■ What you are asked to do: Output the lines below as a numbered list, omitting any blank lines.

■ Input material:
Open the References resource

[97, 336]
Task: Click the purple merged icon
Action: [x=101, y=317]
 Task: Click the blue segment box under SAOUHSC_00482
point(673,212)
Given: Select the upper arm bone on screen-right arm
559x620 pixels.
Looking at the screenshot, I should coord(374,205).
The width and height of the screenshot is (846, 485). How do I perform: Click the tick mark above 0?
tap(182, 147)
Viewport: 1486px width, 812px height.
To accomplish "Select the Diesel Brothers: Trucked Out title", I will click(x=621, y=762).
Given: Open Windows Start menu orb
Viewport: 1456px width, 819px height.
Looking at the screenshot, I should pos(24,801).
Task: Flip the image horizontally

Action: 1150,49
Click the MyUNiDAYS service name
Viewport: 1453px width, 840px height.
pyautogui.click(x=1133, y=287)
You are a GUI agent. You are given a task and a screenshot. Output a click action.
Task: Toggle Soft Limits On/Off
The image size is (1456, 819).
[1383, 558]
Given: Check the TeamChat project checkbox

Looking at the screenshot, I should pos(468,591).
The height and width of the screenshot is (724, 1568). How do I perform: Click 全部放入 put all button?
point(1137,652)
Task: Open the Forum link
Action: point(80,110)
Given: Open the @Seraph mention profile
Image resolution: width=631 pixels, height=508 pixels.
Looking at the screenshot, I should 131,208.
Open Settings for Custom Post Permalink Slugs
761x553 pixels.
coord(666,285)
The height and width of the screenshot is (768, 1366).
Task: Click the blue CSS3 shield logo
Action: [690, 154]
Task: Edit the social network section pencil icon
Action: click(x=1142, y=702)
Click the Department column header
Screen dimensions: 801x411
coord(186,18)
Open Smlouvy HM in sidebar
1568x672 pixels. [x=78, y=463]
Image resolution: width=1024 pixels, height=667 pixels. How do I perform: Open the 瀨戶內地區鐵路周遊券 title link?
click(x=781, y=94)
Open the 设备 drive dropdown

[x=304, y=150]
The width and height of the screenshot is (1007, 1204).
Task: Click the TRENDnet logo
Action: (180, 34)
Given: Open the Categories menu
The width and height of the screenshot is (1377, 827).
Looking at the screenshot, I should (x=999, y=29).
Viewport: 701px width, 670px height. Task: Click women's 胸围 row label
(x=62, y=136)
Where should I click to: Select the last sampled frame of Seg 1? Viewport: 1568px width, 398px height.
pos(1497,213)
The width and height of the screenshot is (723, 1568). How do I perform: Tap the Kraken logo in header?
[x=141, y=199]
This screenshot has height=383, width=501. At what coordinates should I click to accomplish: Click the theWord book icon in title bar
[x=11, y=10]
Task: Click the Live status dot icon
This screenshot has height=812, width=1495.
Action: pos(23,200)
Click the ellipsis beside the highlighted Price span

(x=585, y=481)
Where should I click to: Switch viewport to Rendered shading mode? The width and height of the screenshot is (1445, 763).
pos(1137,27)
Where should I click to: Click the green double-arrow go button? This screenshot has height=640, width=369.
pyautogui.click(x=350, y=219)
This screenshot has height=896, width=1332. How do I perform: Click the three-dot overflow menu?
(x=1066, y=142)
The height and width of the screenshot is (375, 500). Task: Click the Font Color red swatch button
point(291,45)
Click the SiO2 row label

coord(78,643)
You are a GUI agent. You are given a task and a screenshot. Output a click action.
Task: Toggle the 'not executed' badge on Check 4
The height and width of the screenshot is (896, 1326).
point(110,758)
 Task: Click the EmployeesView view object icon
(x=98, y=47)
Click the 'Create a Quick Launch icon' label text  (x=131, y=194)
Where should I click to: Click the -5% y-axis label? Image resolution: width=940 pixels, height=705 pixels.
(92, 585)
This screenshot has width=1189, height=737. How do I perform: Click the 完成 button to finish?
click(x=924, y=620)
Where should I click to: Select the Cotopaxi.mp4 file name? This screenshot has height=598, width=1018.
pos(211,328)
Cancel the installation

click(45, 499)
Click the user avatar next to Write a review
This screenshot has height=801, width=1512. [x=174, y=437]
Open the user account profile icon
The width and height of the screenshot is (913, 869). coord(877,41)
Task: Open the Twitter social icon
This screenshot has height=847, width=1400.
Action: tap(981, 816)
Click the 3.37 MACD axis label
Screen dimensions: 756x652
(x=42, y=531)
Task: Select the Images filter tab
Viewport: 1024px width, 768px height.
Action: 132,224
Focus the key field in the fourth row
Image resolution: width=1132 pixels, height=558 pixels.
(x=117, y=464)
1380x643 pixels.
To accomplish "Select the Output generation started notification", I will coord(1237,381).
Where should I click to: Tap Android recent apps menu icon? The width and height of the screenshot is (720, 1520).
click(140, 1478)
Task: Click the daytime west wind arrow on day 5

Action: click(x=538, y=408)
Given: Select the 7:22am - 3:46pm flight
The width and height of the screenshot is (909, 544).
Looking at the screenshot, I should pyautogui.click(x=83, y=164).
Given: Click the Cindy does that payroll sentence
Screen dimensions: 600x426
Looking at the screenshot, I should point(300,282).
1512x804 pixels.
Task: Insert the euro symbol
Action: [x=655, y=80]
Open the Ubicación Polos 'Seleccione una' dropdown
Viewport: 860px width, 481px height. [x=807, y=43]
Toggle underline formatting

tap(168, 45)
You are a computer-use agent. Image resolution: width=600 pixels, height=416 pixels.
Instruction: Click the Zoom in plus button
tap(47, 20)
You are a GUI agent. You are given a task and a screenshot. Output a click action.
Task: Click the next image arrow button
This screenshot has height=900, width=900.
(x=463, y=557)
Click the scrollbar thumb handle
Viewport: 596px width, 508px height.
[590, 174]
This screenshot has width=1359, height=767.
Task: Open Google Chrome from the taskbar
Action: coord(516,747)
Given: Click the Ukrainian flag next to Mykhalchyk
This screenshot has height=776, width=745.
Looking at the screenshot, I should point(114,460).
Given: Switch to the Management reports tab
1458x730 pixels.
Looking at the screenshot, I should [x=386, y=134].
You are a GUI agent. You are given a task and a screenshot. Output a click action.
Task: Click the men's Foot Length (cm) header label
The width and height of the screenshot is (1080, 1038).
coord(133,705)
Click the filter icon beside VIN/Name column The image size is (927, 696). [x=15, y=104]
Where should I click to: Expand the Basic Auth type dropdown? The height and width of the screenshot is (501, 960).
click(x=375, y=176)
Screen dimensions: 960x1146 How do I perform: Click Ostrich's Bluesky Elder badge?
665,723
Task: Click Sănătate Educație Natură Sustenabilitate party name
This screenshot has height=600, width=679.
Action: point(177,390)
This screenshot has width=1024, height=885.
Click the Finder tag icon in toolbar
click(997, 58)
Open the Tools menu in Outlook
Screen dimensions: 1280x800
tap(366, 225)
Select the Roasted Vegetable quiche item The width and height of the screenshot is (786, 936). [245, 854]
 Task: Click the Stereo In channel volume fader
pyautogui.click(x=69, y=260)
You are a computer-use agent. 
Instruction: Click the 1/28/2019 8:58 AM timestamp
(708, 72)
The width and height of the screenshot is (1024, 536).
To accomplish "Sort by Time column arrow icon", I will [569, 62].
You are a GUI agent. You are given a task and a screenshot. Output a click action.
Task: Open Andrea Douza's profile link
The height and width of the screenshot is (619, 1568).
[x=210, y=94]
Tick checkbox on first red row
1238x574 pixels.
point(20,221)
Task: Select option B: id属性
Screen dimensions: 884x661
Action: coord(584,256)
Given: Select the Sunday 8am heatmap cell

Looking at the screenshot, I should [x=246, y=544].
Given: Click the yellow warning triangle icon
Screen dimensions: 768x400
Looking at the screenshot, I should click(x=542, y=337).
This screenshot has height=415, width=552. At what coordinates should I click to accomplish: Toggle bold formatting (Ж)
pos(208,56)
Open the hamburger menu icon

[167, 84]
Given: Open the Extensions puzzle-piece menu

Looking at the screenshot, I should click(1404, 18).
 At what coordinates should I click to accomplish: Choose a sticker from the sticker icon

■ Task answer:
1. Open the References resource
2. [97, 336]
3. Task: Click the purple merged icon
4. Action: [x=101, y=317]
5.  Task: Click the blue segment box under SAOUHSC_00482
6. point(673,212)
7. Given: Select the upper arm bone on screen-right arm
8. 559x620 pixels.
9. Looking at the screenshot, I should coord(374,205).
10. The width and height of the screenshot is (846, 485). How do I perform: Click the tick mark above 0?
11. tap(182, 147)
12. Viewport: 1486px width, 812px height.
13. To accomplish "Select the Diesel Brothers: Trucked Out title", I will click(x=621, y=762).
14. Given: Open Windows Start menu orb
15. Viewport: 1456px width, 819px height.
16. Looking at the screenshot, I should pos(24,801).
17. Task: Flip the image horizontally
18. Action: 1150,49
19. Click the MyUNiDAYS service name
20. Viewport: 1453px width, 840px height.
21. pyautogui.click(x=1133, y=287)
22. You are a GUI agent. You are given a task and a screenshot. Output a click action.
23. Task: Toggle Soft Limits On/Off
24. The image size is (1456, 819).
25. [1383, 558]
26. Given: Check the TeamChat project checkbox
27. Looking at the screenshot, I should pos(468,591).
28. The height and width of the screenshot is (724, 1568). How do I perform: Click 全部放入 put all button?
29. point(1137,652)
30. Task: Open the Forum link
31. Action: point(80,110)
32. Given: Open the @Seraph mention profile
33. Image resolution: width=631 pixels, height=508 pixels.
34. Looking at the screenshot, I should 131,208.
35. Open Settings for Custom Post Permalink Slugs
36. 761x553 pixels.
37. coord(666,285)
38. The height and width of the screenshot is (768, 1366).
39. Task: Click the blue CSS3 shield logo
40. Action: [690, 154]
41. Task: Edit the social network section pencil icon
42. Action: click(x=1142, y=702)
43. Click the Department column header
44. Screen dimensions: 801x411
45. coord(186,18)
46. Open Smlouvy HM in sidebar
47. 1568x672 pixels. [x=78, y=463]
48. Image resolution: width=1024 pixels, height=667 pixels. How do I perform: Open the 瀨戶內地區鐵路周遊券 title link?
49. click(x=781, y=94)
50. Open the 设备 drive dropdown
51. [x=304, y=150]
52. The width and height of the screenshot is (1007, 1204).
53. Task: Click the TRENDnet logo
54. Action: (180, 34)
55. Given: Open the Categories menu
56. The width and height of the screenshot is (1377, 827).
57. Looking at the screenshot, I should (x=999, y=29).
58. Viewport: 701px width, 670px height. Task: Click women's 胸围 row label
59. (x=62, y=136)
60. Where should I click to: Select the last sampled frame of Seg 1? Viewport: 1568px width, 398px height.
61. pos(1497,213)
62. The width and height of the screenshot is (723, 1568). How do I perform: Tap the Kraken logo in header?
63. [x=141, y=199]
64. This screenshot has height=383, width=501. At what coordinates should I click to accomplish: Click the theWord book icon in title bar
65. [x=11, y=10]
66. Task: Click the Live status dot icon
67. This screenshot has height=812, width=1495.
68. Action: pos(23,200)
69. Click the ellipsis beside the highlighted Price span
70. (x=585, y=481)
71. Where should I click to: Switch viewport to Rendered shading mode? The width and height of the screenshot is (1445, 763).
72. pos(1137,27)
73. Where should I click to: Click the green double-arrow go button? This screenshot has height=640, width=369.
74. pyautogui.click(x=350, y=219)
75. This screenshot has height=896, width=1332. How do I perform: Click the three-dot overflow menu?
76. (x=1066, y=142)
77. The height and width of the screenshot is (375, 500). Task: Click the Font Color red swatch button
78. point(291,45)
79. Click the SiO2 row label
80. coord(78,643)
81. You are a GUI agent. You are given a task and a screenshot. Output a click action.
82. Task: Toggle the 'not executed' badge on Check 4
83. The height and width of the screenshot is (896, 1326).
84. point(110,758)
85.  Task: Click the EmployeesView view object icon
86. (x=98, y=47)
87. Click the 'Create a Quick Launch icon' label text  (x=131, y=194)
88. Where should I click to: Click the -5% y-axis label? Image resolution: width=940 pixels, height=705 pixels.
89. (92, 585)
90. This screenshot has width=1189, height=737. How do I perform: Click the 完成 button to finish?
91. click(x=924, y=620)
92. Where should I click to: Select the Cotopaxi.mp4 file name? This screenshot has height=598, width=1018.
93. pos(211,328)
94. Cancel the installation
95. click(45, 499)
96. Click the user avatar next to Write a review
97. This screenshot has height=801, width=1512. [x=174, y=437]
98. Open the user account profile icon
99. The width and height of the screenshot is (913, 869). coord(877,41)
100. Task: Open the Twitter social icon
101. This screenshot has height=847, width=1400.
102. Action: tap(981, 816)
103. Click the 3.37 MACD axis label
104. Screen dimensions: 756x652
105. (x=42, y=531)
106. Task: Select the Images filter tab
107. Viewport: 1024px width, 768px height.
108. Action: 132,224
109. Focus the key field in the fourth row
110. Image resolution: width=1132 pixels, height=558 pixels.
111. (x=117, y=464)
112. 1380x643 pixels.
113. To accomplish "Select the Output generation started notification", I will coord(1237,381).
114. Where should I click to: Tap Android recent apps menu icon? The width and height of the screenshot is (720, 1520).
115. click(140, 1478)
116. Task: Click the daytime west wind arrow on day 5
117. Action: click(x=538, y=408)
118. Given: Select the 7:22am - 3:46pm flight
119. The width and height of the screenshot is (909, 544).
120. Looking at the screenshot, I should pyautogui.click(x=83, y=164).
121. Given: Click the Cindy does that payroll sentence
122. Screen dimensions: 600x426
123. Looking at the screenshot, I should point(300,282).
124. 1512x804 pixels.
125. Task: Insert the euro symbol
126. Action: [x=655, y=80]
127. Open the Ubicación Polos 'Seleccione una' dropdown
128. Viewport: 860px width, 481px height. [x=807, y=43]
129. Toggle underline formatting
130. tap(168, 45)
131. You are a computer-use agent. Image resolution: width=600 pixels, height=416 pixels.
132. Instruction: Click the Zoom in plus button
133. tap(47, 20)
134. You are a GUI agent. You are given a task and a screenshot. Output a click action.
135. Task: Click the next image arrow button
136. This screenshot has height=900, width=900.
137. (x=463, y=557)
138. Click the scrollbar thumb handle
139. Viewport: 596px width, 508px height.
140. [590, 174]
141. This screenshot has width=1359, height=767.
142. Task: Open Google Chrome from the taskbar
143. Action: coord(516,747)
144. Given: Click the Ukrainian flag next to Mykhalchyk
145. This screenshot has height=776, width=745.
146. Looking at the screenshot, I should point(114,460).
147. Given: Switch to the Management reports tab
148. 1458x730 pixels.
149. Looking at the screenshot, I should [x=386, y=134].
150. You are a GUI agent. You are given a task and a screenshot. Output a click action.
151. Task: Click the men's Foot Length (cm) header label
152. The width and height of the screenshot is (1080, 1038).
153. coord(133,705)
154. Click the filter icon beside VIN/Name column The image size is (927, 696). [x=15, y=104]
155. Where should I click to: Expand the Basic Auth type dropdown? The height and width of the screenshot is (501, 960).
156. click(x=375, y=176)
157. Screen dimensions: 960x1146 How do I perform: Click Ostrich's Bluesky Elder badge?
158. 665,723
159. Task: Click Sănătate Educație Natură Sustenabilitate party name
160. This screenshot has height=600, width=679.
161. Action: point(177,390)
162. This screenshot has width=1024, height=885.
163. Click the Finder tag icon in toolbar
164. click(997, 58)
165. Open the Tools menu in Outlook
166. Screen dimensions: 1280x800
167. tap(366, 225)
168. Select the Roasted Vegetable quiche item The width and height of the screenshot is (786, 936). [245, 854]
169.  Task: Click the Stereo In channel volume fader
170. pyautogui.click(x=69, y=260)
171. You are a computer-use agent. 
172. Instruction: Click the 1/28/2019 8:58 AM timestamp
173. (708, 72)
174. The width and height of the screenshot is (1024, 536).
175. To accomplish "Sort by Time column arrow icon", I will [569, 62].
176. You are a GUI agent. You are given a task and a screenshot. Output a click action.
177. Task: Open Andrea Douza's profile link
178. The height and width of the screenshot is (619, 1568).
179. [x=210, y=94]
180. Tick checkbox on first red row
181. 1238x574 pixels.
182. point(20,221)
183. Task: Select option B: id属性
184. Screen dimensions: 884x661
185. Action: coord(584,256)
186. Given: Select the Sunday 8am heatmap cell
187. Looking at the screenshot, I should [x=246, y=544].
188. Given: Click the yellow warning triangle icon
189. Screen dimensions: 768x400
190. Looking at the screenshot, I should click(x=542, y=337).
191. This screenshot has height=415, width=552. At what coordinates should I click to accomplish: Toggle bold formatting (Ж)
192. pos(208,56)
193. Open the hamburger menu icon
194. [167, 84]
195. Given: Open the Extensions puzzle-piece menu
196. Looking at the screenshot, I should click(1404, 18).
197.  At what coordinates should I click to accomplish: Choose a sticker from the sticker icon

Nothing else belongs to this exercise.